Material for this task ->
- - - -
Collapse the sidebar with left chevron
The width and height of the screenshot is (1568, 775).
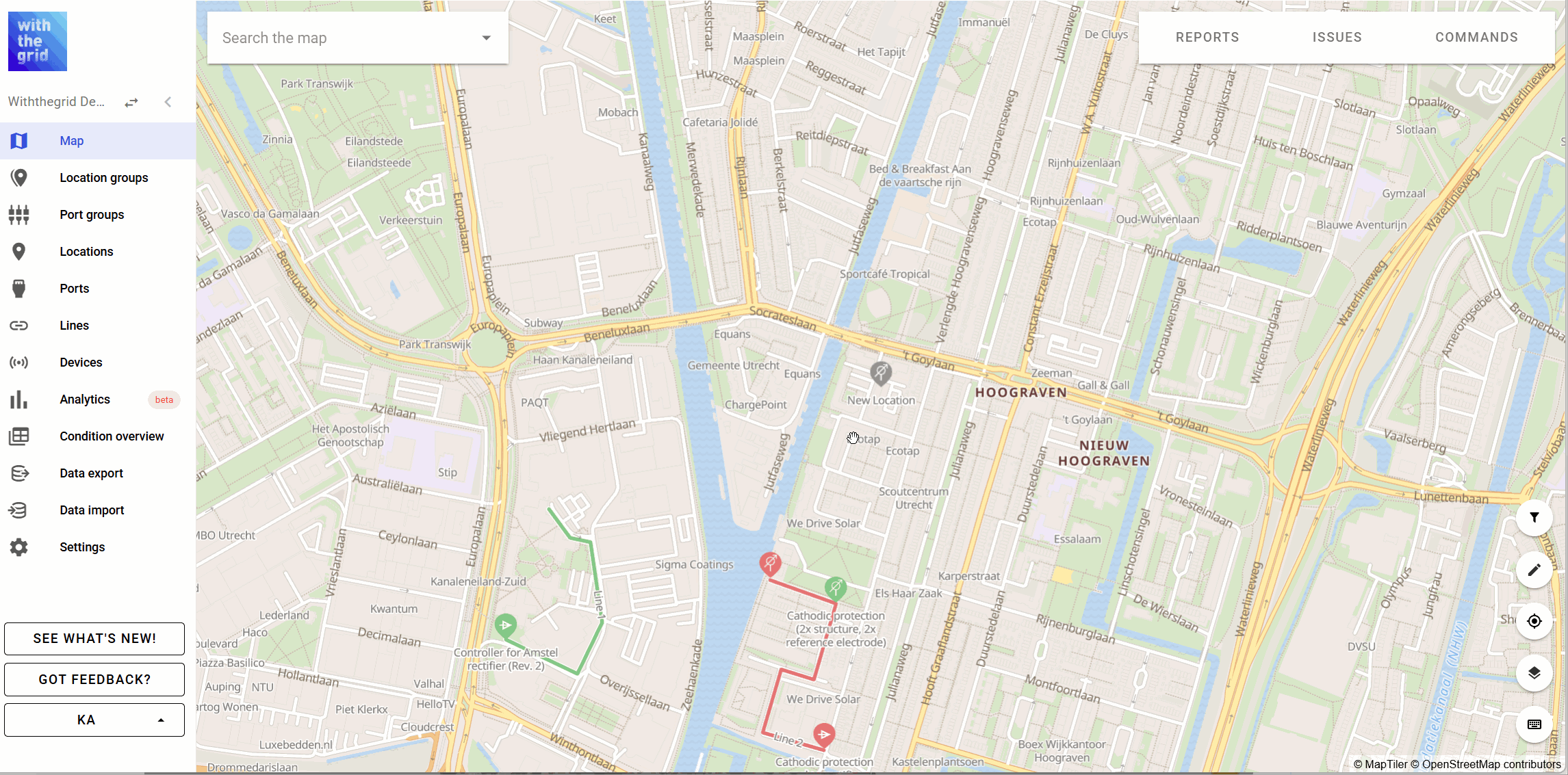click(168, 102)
- - - -
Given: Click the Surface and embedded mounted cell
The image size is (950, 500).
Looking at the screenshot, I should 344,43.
- - - -
Exercise directions -> Reproduce, character for character, everything in the rows above from the line containing "Given: Click the" down to the line containing "Looking at the screenshot, I should 344,43.", both of those lines included.

The solution ->
Given: Click the Surface and embedded mounted cell
The image size is (950, 500).
Looking at the screenshot, I should 344,43.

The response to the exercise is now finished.